ABSTRACT Previous studies have shown that Epstein-Barr virus-encoded latent membrane protein 1 (LMP1) is uniquely able to up-regulate the expression of the peptide transporters (referred to as TAP-1 and TAP-2) and major histocompatibility complex (MHC) class I in Burkitt's lymphoma (BL) cell lines. This up-regulation is often accompanied by a restoration of antigen-presenting function as measured by the ability of these cells to present endogenously expressed viral antigen to cytotoxic T lymphocytes. Here we show that the expression of LMP1 resulted in up-regulation and nuclear translocation of RelB that were coincident with increased expression of MHC class I in BL cells. Deletion of the C-terminal activator regions (CTARs) of LMP1 significantly impaired the abilities of LMP1 to translocate RelB into the nucleus and to up-regulate the expression of antigen-processing genes. Further analysis with single-point mutations within the CTARs confirmed that the residues critical for NF-κB activation directly contribute to antigen-processing function regulation in BL cells.

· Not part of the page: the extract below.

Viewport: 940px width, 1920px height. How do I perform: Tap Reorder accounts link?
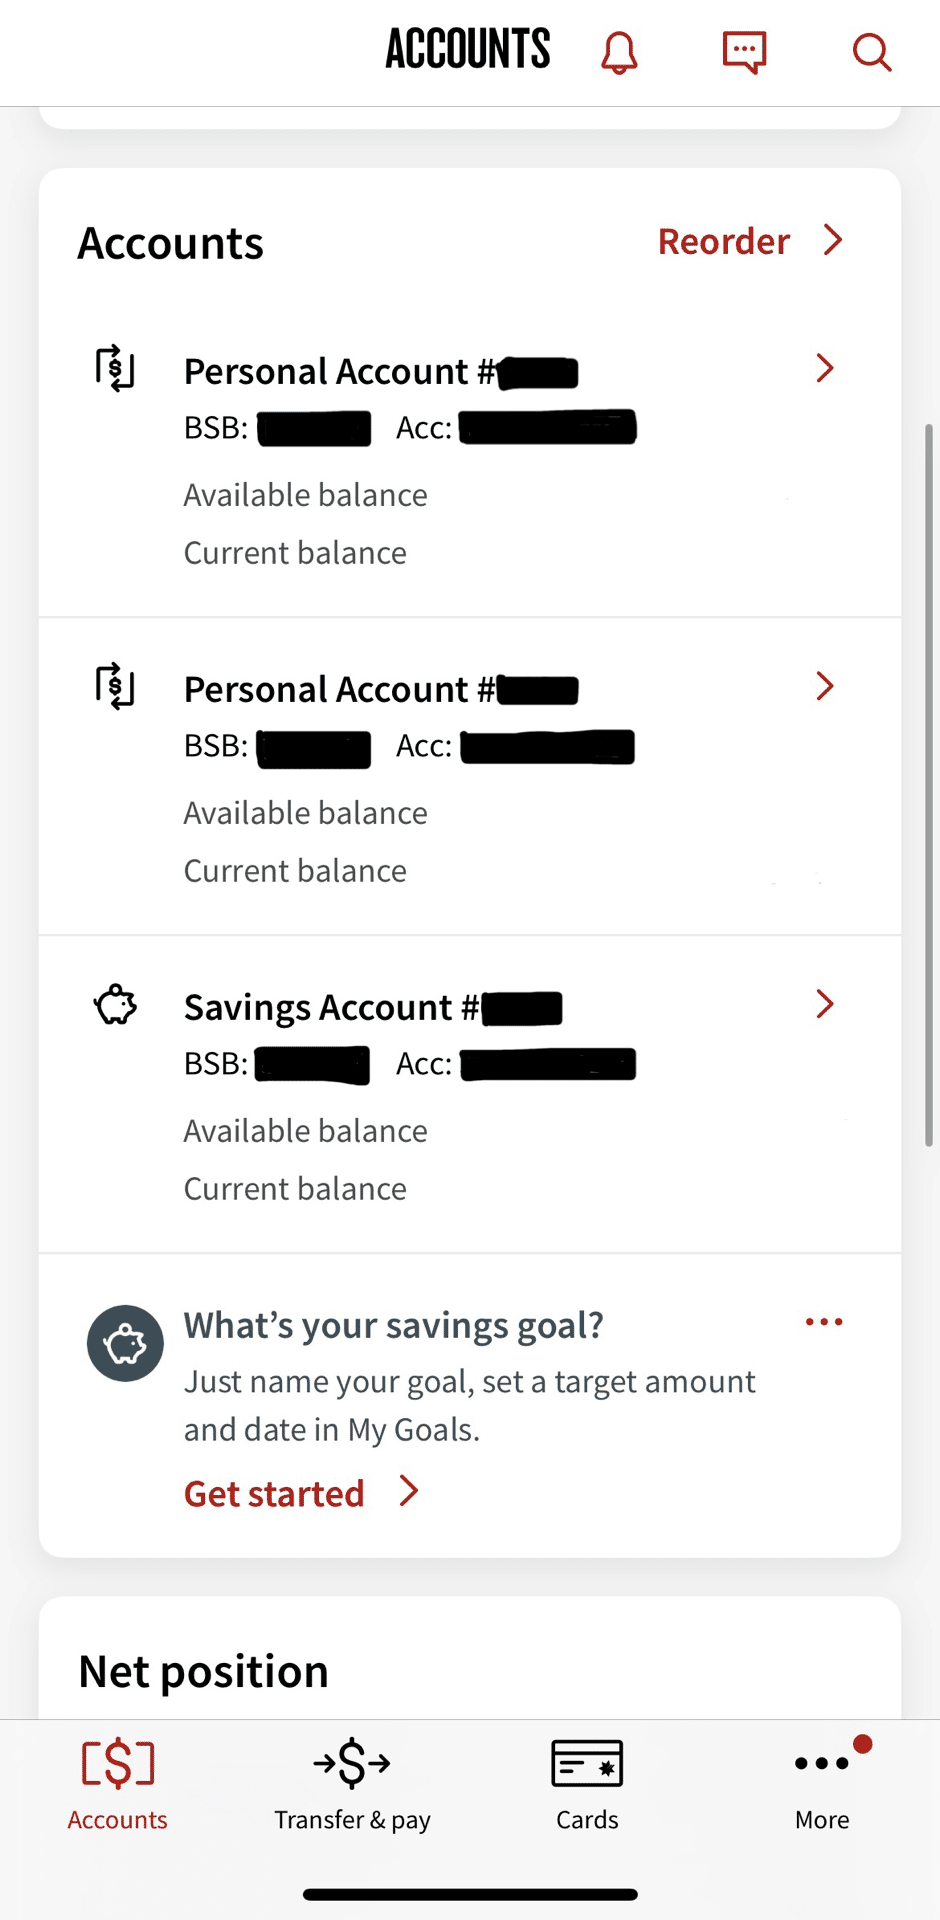[750, 241]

This LMP1-mediated effect was blocked following expression of either dominant negative IκBα S32/36A, an NF-κB inhibitor, or antisense RelB. These observations indicate that upregulation of antigen-presenting function in B cells mediated by LMP1 is signaled through the NF-κB subunit RelB. The data provide a mechanism by which LMP1 modulates immunogenicity of Epstein-Barr virus-infected normal and malignant cells.